ABSTRACT
Salt ingestion has been linked to kidney disease via hemodynamic
(increased introglomerular pressure) and non-hemodynamic mechanisms
(increased oxidative stress), independent of blood pressure. The aim of
the present study was to compare the effect of rock salt (Halite) to refined
salt in different concentrations on chronic renal failure rats. Thirty adult
male Sprague-Dawley rats which weighing (170+5g) were divided
randomly into two main groups as follow: the first group (-ve control= 5
rats) was fed on basal diet. The second group (25 rats) were fed on 14 %
casein diet containing 0.7% adenine for 4 weeks to induce chronic kidney
disease (CKD), then divided into 5 subgroups from group 2 to group 6.

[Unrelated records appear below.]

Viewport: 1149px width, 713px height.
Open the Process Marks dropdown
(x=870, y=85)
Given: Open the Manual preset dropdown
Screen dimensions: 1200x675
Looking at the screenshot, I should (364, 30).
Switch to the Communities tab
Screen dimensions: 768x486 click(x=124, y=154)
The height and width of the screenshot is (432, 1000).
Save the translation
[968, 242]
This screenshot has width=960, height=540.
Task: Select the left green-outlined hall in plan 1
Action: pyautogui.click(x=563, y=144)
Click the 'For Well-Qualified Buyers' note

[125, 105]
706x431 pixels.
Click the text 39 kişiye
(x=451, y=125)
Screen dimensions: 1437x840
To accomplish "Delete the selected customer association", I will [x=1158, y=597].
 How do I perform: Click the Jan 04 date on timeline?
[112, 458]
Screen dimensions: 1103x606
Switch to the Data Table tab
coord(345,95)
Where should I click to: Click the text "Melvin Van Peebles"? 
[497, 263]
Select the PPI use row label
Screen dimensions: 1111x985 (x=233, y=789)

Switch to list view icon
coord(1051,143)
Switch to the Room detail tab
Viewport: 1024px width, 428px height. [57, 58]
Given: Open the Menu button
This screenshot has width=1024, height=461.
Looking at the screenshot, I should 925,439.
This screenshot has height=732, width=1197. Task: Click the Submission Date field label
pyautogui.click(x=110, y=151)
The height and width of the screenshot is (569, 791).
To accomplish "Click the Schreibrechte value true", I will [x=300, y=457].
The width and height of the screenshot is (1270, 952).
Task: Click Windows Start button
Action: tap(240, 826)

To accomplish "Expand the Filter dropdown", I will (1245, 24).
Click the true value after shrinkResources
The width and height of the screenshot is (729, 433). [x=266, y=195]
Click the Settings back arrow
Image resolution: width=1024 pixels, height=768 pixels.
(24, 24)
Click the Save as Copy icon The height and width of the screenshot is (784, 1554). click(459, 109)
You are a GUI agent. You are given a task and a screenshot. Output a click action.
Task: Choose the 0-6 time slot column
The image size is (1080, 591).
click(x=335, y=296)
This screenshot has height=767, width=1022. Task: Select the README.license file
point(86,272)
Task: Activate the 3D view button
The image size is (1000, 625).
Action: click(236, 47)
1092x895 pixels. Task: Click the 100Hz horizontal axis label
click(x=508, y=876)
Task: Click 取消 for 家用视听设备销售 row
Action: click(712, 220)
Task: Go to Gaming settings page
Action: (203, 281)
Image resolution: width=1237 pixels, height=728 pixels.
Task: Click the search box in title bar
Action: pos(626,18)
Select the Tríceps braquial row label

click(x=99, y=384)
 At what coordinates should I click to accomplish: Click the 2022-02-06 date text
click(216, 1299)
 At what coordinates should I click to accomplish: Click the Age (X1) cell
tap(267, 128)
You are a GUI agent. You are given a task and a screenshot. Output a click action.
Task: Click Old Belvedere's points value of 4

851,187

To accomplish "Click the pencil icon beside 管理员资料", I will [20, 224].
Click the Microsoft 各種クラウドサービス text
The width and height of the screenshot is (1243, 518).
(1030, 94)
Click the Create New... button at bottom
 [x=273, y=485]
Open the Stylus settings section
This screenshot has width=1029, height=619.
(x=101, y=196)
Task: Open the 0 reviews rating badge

Subgroup 2 (+ve control) fed on basal diet. Subgroup 3 and 4 fed on
basal diet supplemented with 4% and 8% of refined salt, respectively.
Subgroup 5 and 6 fed on basal diet supplemented with 4% and 8% of
rock salt, respectively. At the end of the experimental period (4 weeks),
rats were scarified and serum was collected to determine kidney
functions. The results showed that serum concentrations of creatinine,
urea, uric acid, sodium and potassium were significantly elevated
(P<0.05) by adenine administration (positive control) compared to
negative control, in contrast, serum total protein, albumin and globulin
were significantly reduced (P<0.05). Also, it was indicated that rock salt
administration recorded the best changes for these parameters in CKD
rats compared to refined salt. It be concluded that restriction of sodium
intake is an important preventive and therapeutic measure in patients
with chronic renal diseases or at risk of renal damage such as
hypertensive. So, it be recommended to use rock salt instead of refined
salt and further studies are required to elucidate beneficial effect and the
mechanism of how rock salt attenuates blood pressure.